Your nervous system is your responsibility.
But what does that actually mean?
Let's break it down.
Usually (and I mean usually in the sense of how most of us think it's supposed to go based on the way we were shown by our family members, society, media, literally every single person in a position of authority and power in the Western World, etc), when we're feeling discomfort, we look outside of ourselves for the solution to that "problem."
That outside could be our thoughts, or it could be other people, or our government officials, or it could be in acquiring/consuming things, depending on our belief systems and cultural background, but the point is, inside is your heart, and outside is anything that isn't your heart, and most people are looking outside, not inside, to resolve their discomfort.
This is humanity's unfortunate "default" button so to speak and it's very troublesome (and as you can probably tell, really nuanced).
And honestly, the bigger truth here is that most people don't even register that they're feeling discomfort at all unless it's a really big trigger and instead dive straight into these outside-oriented codependent patterns before even realizing something is amiss inside themselves.

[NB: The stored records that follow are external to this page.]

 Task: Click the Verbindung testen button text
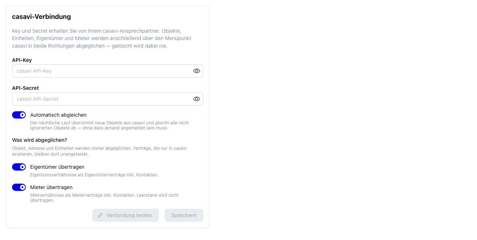tap(129, 215)
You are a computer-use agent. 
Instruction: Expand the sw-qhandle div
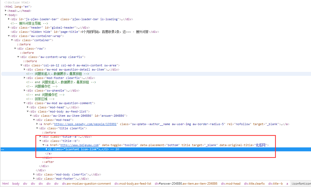point(24,90)
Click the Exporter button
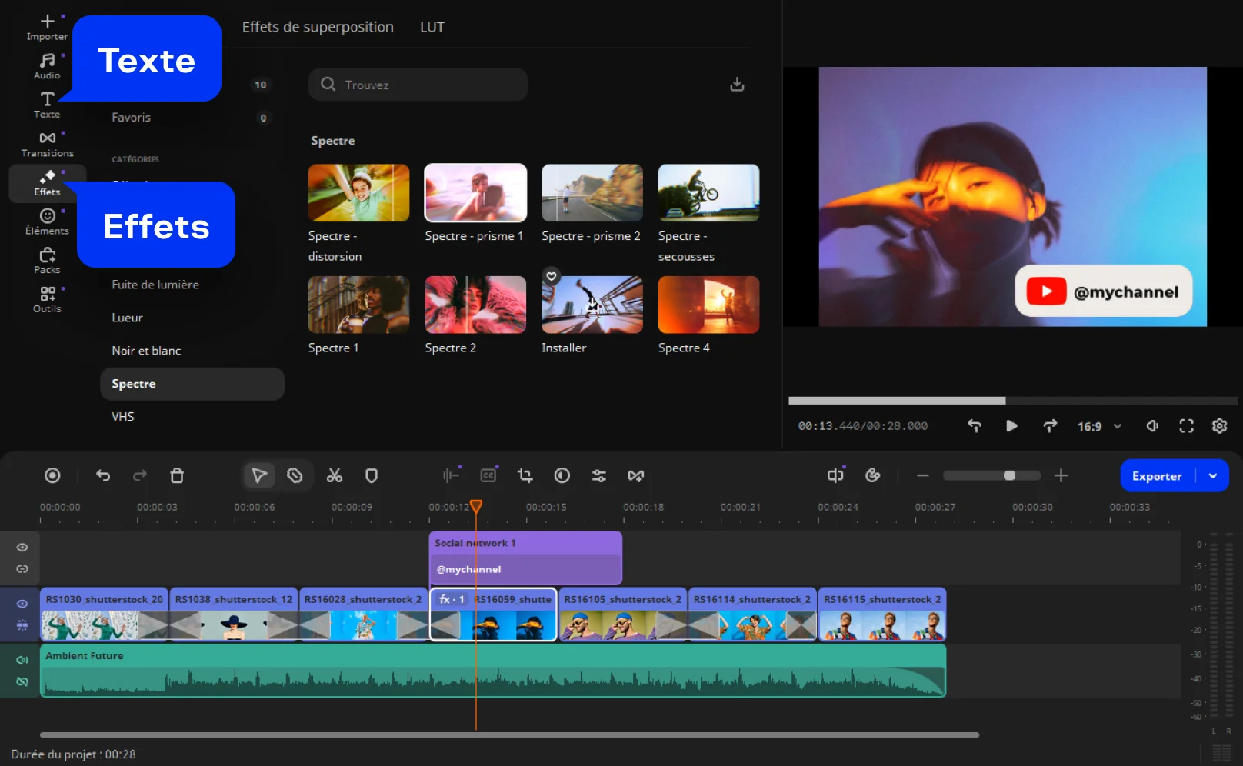 click(1156, 476)
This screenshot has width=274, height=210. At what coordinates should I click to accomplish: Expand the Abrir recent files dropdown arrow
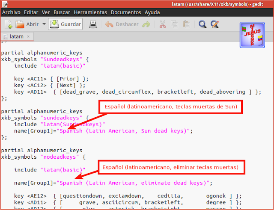pyautogui.click(x=44, y=24)
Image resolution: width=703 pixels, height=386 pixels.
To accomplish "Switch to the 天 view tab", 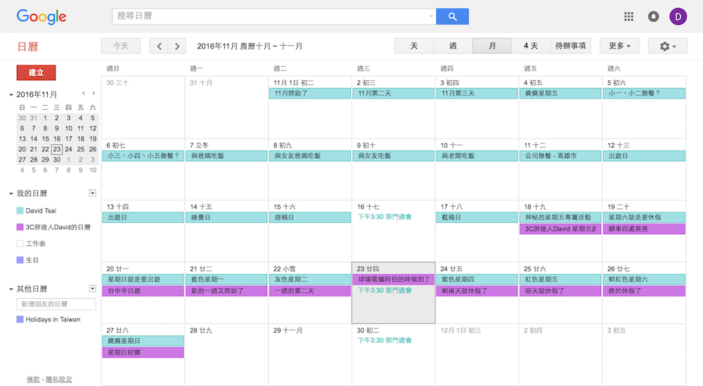I will tap(414, 46).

Often times there isn't really a "before" or "after" a triggered event that has any clear distinction because we're just continuing the pattern we were raised in without ever having questioned it. Our behaviors are so iron-clad in unhelpful expressions that keep us locked up in suffocating paradigms that we can't even SEE the dysregulation.

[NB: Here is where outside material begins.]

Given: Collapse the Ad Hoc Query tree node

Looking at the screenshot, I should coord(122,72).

So, like, what do you do if you can't even see it?
My suggestion is to just go ahead and assume that you don't have a handle on your nervous system and dive right in to getting a handle on it. It doesn't even need to be that big of a deal. You don't even need to beat yourself up about it because WE ALL HAVE TO DO IT and NONE OF US KNEW ABOUT IT UNTIL WE FOUND OUT ABOUT IT. I was not born with this info. My mom didn't teach it to me. I had to learn how to do it, too!
It's like, "okay, there was this thing I never knew, that my parents never knew either, that none of my friends know, that my teachers didn't know to teach me, that my government DEFINITELY didn't know, and now I'm gonna go learn about it and take my life by the reigns and get a move on."
It's like that.
MOST people do not have the sovereignty to self-soothe an activated nervous system under a vast range of life circumstances, so you're really definitely not alone in this (see my post Let’s Talk About Emotional Maturity Privilege for further info on this).
(If you want to know why I'm so gung-ho about us all getting our needs met, this is why. Although I can clearly see this reality and that it impacts the majority of humanity, I also find it very alarming given the delicate situation our planet is currently in)
Anyway, what I said just before is important so I'm going to break that down, too.
You may have a stable nervous system under predictable life circumstances. You may be pretty good at regulating yourself in communities of people who have similar tools as you. But the truth is: we're all creatures of habit. We instinctively create lives for ourselves which give us the impression of security (even though no such thing actually exists) and I guess by now most people who have lived through two years of lockdowns understand how preciously impermanent and insecure life truly is.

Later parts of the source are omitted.